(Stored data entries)
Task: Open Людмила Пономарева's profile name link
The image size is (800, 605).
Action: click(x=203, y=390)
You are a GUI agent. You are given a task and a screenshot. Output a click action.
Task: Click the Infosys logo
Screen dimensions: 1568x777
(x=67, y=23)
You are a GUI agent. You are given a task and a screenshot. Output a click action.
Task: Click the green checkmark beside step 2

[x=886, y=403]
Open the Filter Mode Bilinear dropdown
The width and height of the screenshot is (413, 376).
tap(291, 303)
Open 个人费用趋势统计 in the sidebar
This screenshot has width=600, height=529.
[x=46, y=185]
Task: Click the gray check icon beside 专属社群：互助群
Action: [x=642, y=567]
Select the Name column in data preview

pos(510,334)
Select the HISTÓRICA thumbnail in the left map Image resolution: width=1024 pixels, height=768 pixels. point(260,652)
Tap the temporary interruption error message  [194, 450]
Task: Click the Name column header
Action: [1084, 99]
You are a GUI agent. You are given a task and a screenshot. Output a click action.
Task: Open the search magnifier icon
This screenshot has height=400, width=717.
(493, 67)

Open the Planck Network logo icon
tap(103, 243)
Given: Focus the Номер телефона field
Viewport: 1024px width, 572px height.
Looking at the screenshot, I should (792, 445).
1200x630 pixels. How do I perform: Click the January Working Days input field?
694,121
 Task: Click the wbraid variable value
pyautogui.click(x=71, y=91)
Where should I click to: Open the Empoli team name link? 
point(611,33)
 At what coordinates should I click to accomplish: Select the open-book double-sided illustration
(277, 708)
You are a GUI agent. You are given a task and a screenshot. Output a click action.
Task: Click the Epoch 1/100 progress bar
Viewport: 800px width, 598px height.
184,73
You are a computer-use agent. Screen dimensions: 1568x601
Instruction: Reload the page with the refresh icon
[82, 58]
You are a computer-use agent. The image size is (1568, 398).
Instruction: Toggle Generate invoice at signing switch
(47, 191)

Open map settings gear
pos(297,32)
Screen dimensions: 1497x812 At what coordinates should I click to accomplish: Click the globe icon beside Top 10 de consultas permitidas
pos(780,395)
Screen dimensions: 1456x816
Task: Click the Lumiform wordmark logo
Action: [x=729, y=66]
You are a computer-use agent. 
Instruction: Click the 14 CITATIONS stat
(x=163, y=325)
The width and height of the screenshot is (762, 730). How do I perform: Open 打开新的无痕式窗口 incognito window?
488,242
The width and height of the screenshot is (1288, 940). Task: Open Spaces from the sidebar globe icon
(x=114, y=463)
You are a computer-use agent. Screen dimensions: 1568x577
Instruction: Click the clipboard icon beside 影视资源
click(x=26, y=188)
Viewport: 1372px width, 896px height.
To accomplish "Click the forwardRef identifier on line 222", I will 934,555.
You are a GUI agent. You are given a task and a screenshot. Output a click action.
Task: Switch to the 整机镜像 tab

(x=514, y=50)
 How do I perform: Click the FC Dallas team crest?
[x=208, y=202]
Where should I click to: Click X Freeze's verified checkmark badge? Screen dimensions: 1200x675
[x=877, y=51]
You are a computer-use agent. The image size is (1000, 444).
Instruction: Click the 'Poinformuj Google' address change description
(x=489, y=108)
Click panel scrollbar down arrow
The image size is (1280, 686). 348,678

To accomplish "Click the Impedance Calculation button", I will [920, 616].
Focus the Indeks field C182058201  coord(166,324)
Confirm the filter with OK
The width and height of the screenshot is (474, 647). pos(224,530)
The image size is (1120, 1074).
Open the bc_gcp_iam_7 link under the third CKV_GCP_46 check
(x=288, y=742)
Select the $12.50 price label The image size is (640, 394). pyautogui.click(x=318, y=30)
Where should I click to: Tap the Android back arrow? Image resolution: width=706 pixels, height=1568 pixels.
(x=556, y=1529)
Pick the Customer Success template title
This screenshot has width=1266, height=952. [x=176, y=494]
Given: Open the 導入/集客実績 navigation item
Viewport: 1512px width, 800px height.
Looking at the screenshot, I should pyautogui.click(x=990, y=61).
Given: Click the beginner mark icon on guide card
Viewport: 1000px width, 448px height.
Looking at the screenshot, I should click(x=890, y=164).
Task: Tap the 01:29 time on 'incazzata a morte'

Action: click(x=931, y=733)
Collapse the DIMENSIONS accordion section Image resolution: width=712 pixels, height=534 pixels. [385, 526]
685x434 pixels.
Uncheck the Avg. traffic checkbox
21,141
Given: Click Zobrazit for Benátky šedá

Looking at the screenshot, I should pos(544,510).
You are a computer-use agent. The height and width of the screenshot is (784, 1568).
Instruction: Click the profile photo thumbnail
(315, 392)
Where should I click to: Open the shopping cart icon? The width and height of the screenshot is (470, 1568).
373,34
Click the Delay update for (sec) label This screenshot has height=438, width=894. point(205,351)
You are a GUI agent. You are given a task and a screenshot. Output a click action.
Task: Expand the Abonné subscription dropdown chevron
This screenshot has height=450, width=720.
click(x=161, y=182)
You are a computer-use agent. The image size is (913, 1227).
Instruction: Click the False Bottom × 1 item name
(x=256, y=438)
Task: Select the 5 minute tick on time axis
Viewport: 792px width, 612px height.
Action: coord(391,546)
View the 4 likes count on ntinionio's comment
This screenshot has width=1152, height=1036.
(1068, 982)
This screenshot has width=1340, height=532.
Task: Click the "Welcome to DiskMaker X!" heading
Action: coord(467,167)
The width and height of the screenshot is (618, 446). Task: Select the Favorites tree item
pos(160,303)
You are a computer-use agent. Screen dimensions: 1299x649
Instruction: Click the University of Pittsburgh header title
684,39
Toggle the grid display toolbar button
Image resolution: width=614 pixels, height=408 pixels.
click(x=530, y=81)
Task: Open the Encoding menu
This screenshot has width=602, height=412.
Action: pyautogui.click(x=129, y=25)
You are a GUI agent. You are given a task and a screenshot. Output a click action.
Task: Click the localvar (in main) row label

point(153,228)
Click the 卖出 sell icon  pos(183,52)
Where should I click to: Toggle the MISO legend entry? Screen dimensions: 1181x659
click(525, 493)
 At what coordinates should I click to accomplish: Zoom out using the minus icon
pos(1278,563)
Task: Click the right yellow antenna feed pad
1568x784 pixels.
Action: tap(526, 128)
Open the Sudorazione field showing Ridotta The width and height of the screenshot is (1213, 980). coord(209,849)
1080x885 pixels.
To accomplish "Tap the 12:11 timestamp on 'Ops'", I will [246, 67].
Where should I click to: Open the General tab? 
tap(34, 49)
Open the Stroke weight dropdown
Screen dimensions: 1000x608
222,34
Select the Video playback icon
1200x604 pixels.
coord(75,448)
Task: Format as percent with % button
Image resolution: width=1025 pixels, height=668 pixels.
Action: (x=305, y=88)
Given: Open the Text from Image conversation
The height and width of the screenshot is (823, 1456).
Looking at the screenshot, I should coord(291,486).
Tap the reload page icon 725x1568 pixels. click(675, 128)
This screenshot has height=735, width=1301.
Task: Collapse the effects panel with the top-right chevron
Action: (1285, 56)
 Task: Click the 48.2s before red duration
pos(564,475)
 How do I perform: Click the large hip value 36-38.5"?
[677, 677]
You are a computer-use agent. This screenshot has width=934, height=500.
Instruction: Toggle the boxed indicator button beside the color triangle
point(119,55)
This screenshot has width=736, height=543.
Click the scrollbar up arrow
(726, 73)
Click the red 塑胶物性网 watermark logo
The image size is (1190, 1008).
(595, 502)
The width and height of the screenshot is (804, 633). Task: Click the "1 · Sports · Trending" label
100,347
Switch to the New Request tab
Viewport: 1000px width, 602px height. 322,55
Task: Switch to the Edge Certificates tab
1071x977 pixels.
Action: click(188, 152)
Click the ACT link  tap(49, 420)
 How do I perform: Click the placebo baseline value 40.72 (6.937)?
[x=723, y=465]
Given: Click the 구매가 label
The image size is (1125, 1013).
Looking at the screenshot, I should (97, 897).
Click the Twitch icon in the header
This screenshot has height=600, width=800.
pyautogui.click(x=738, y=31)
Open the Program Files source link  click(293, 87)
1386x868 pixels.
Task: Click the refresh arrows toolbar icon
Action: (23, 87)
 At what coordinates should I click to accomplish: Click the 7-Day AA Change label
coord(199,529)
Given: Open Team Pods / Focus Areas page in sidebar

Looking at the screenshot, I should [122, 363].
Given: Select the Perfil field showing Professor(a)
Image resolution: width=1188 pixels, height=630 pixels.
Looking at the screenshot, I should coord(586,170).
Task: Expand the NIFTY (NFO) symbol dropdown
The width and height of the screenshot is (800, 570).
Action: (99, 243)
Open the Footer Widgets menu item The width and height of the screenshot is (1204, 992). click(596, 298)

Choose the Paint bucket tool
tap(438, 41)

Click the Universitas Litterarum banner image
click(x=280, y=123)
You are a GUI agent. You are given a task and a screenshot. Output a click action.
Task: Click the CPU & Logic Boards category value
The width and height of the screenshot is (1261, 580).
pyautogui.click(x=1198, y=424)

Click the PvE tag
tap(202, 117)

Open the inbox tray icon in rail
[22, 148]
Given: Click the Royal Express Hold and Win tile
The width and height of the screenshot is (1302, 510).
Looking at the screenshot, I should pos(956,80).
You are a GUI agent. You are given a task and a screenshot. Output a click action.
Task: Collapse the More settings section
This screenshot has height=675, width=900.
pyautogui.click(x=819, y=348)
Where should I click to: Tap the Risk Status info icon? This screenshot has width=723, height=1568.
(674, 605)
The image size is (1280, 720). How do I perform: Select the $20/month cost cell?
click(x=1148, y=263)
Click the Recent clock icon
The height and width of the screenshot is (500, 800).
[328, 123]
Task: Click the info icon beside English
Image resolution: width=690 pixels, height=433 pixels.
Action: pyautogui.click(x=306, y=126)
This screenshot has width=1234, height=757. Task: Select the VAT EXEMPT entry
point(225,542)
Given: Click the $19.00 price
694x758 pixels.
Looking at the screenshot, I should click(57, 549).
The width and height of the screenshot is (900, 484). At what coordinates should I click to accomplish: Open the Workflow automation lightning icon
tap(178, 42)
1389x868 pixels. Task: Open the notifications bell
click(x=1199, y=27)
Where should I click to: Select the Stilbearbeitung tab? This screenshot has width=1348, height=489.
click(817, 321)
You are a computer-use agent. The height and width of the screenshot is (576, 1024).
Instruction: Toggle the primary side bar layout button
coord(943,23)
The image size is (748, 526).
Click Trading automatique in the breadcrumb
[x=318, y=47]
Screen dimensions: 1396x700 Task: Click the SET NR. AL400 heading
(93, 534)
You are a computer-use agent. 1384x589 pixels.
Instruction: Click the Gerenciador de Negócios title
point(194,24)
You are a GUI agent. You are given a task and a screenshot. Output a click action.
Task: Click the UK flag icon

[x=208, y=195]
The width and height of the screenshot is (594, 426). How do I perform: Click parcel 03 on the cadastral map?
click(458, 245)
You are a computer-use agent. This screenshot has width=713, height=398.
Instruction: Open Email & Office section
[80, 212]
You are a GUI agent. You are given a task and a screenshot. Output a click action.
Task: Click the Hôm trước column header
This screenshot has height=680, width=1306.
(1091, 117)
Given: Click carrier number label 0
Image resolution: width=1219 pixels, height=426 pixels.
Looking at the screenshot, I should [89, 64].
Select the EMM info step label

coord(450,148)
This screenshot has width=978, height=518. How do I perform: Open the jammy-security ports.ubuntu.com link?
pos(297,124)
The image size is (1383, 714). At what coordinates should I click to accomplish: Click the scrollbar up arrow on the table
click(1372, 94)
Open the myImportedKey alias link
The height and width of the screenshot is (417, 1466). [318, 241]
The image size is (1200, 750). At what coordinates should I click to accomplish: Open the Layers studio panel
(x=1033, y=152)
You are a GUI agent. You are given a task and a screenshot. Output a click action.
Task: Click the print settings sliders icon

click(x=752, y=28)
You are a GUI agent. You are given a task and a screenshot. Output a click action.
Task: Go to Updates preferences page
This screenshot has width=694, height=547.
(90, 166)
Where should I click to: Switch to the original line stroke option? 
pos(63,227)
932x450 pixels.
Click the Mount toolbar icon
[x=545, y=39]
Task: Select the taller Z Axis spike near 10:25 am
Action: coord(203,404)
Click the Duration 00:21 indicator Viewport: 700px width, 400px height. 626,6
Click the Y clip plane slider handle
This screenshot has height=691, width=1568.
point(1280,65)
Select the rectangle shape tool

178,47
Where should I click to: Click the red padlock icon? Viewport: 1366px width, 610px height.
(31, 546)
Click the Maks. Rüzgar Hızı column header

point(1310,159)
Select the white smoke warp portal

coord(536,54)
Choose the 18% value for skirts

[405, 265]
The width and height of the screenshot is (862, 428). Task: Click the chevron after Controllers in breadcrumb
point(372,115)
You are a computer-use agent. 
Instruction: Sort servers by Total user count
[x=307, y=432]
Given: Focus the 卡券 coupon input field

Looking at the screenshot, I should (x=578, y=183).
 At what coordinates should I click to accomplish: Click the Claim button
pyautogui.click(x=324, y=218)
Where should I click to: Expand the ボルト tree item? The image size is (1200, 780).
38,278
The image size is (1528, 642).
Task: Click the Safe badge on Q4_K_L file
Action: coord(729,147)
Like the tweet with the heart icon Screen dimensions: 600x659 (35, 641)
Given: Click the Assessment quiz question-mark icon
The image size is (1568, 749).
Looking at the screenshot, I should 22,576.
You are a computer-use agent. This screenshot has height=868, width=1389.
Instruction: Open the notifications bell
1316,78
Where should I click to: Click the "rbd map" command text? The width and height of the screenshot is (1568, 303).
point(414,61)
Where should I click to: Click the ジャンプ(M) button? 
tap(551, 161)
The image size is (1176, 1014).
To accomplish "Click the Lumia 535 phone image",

# Task to complete:
All lines above that contain "price" are required in the answer.

# Your response:
Select the $12.50 price label The image size is (640, 394). pyautogui.click(x=318, y=30)
Given: Click the $19.00 price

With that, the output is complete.